Element and text location data:

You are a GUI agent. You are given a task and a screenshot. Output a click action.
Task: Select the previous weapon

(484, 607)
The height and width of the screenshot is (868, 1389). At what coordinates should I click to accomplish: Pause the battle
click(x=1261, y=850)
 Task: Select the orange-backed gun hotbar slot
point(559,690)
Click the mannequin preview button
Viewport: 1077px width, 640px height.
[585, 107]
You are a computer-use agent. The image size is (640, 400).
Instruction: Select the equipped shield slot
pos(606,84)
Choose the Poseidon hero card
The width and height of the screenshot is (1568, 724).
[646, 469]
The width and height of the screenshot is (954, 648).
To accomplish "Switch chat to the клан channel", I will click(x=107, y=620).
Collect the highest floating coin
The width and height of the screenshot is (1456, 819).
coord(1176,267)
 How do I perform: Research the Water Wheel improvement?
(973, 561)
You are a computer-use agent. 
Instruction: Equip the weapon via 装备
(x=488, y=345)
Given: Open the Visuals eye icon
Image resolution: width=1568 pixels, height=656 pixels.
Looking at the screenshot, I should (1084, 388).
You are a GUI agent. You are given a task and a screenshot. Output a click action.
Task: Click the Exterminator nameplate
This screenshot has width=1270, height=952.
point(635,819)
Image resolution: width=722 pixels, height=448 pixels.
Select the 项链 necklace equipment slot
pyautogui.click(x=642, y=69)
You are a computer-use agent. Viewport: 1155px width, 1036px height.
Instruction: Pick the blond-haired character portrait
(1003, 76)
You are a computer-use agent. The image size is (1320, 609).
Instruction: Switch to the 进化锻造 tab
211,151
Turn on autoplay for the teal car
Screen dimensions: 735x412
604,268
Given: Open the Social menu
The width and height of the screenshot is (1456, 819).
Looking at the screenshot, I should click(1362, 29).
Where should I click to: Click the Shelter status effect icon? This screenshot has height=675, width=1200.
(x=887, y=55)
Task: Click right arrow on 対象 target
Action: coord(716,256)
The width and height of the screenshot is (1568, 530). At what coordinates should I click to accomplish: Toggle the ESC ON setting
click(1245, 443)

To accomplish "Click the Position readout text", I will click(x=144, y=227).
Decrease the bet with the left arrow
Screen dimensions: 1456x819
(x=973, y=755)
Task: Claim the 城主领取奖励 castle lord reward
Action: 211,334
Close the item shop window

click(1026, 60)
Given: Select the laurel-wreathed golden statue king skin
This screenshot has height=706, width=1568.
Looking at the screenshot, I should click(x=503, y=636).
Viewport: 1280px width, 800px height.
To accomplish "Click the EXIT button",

TASK STATEMENT: Set down the entries exactly as they appear, starting at the line that contains "will click(x=144, y=227)." and ending at the last line of the entries.

SOLUTION:
To accomplish "Click the Position readout text", I will click(x=144, y=227).
Decrease the bet with the left arrow
Screen dimensions: 1456x819
(x=973, y=755)
Task: Claim the 城主领取奖励 castle lord reward
Action: 211,334
Close the item shop window

click(1026, 60)
Given: Select the laurel-wreathed golden statue king skin
This screenshot has height=706, width=1568.
Looking at the screenshot, I should click(x=503, y=636).
Viewport: 1280px width, 800px height.
To accomplish "Click the EXIT button",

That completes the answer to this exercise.